■ **Document excerpt**:
More Than 16 Times Richer

But thankfully, things turned out a little differently. There are seven times as many of us on the planet today, but we’re many times richer on average, despite pockets of enduring dire poverty here and there. According to McCloskey, “Real income per head nowadays exceeds that around 1700 or 1800 in, say, Britain and in other countries that have experienced modern economic growth by such a large factor as sixteen, at least.” And this is a very conservative estimate of material improvement, not taking into account such novelties as jet travel, penicillin, and smartphones.

This radical, positive change brought about by the Industrial Revolution is the “Great Fact” about the modern world. “No competent economist, regardless of her politics, denies the Great Fact,” writes McCloskey. But it does require explanation, and here there are many theories. What caused it? Why did it happen where and when it happened—starting in northern Europe around 1800—instead of in some other place, at some other time? And although modern economic growth has at least begun to reach most of the world, including now China and India, if we had a better understanding of its causes, perhaps we could do a better job of encouraging it to spread to the relatively few remaining holdouts.

What changed, argues McCloskey, is the way people thought about markets and innovation and the people who were engaged in the business of making new things and buying and selling them. “More or less suddenly the Dutch and British and then the Americans and the French began talking about the middle class, high or low—the “bourgeoisie”—as though it were dignified and free. The result was modern economic growth.” In other words, the material, economic fact has a non-material, rhetorical cause, which is why economics can’t explain the modern world. Our ideas changed, and we started innovating like never before, and an explosion of innovation drove the rapid economic growth of the past 200 years.

What Didn’t Cause the Industrial Revolution

Bourgeois Dignity is the second book of a trilogy. The first book, The Bourgeois Virtues (2006), which I have not read but now plan to, argued for the positive ethical status of a bourgeois life. The third book, Bourgeois Equality, due out in 2015, will present the positive case for the claim that it is a change in ideas and rhetoric that made the modern world—and that ideas and rhetoric could unmake it, too. As for this second book in the series, it presents the negative case by examining the materialist explanations for the Great Fact offered up by economists and historians from both the left and the right, and finding them all to be lacking.

■ **Data extract**:
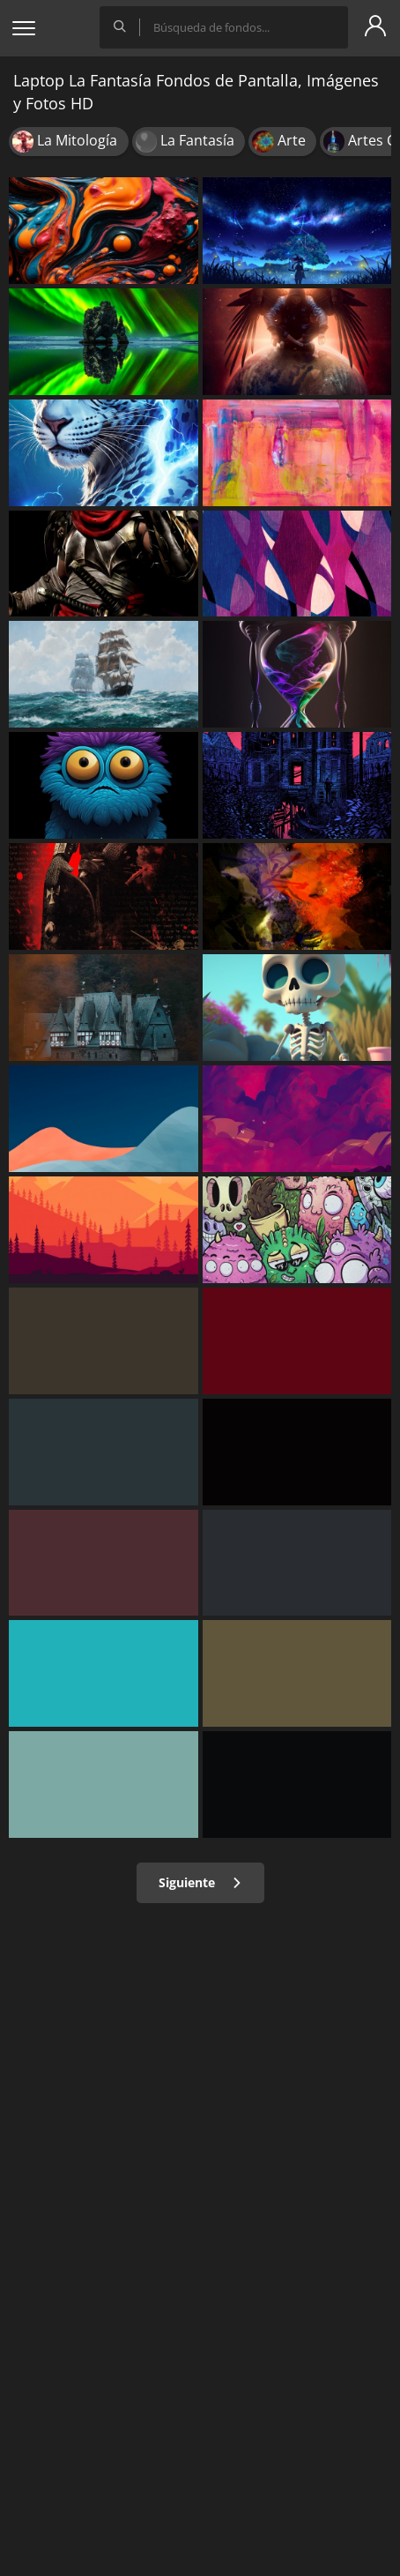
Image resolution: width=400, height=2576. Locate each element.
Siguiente (200, 1882)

■ **Requests**:
1. In the Bourgeois Dignity excerpt, can you return everything from "But thankfully, things" down to "penicillin, and smartphones.", copied word for word?
2. According to the Bourgeois Dignity excerpt, by what factor does McCloskey say real income per head today exceeds that of around 1700 or 1800?

■ **Solved tasks**:
1.
But thankfully, things turned out a little differently. There are seven times as many of us on the planet today, but we’re many times richer on average, despite pockets of enduring dire poverty here and there. According to McCloskey, “Real income per head nowadays exceeds that around 1700 or 1800 in, say, Britain and in other countries that have experienced modern economic growth by such a large factor as sixteen, at least.” And this is a very conservative estimate of material improvement, not taking into account such novelties as jet travel, penicillin, and smartphones.

2. By a factor of at least sixteen.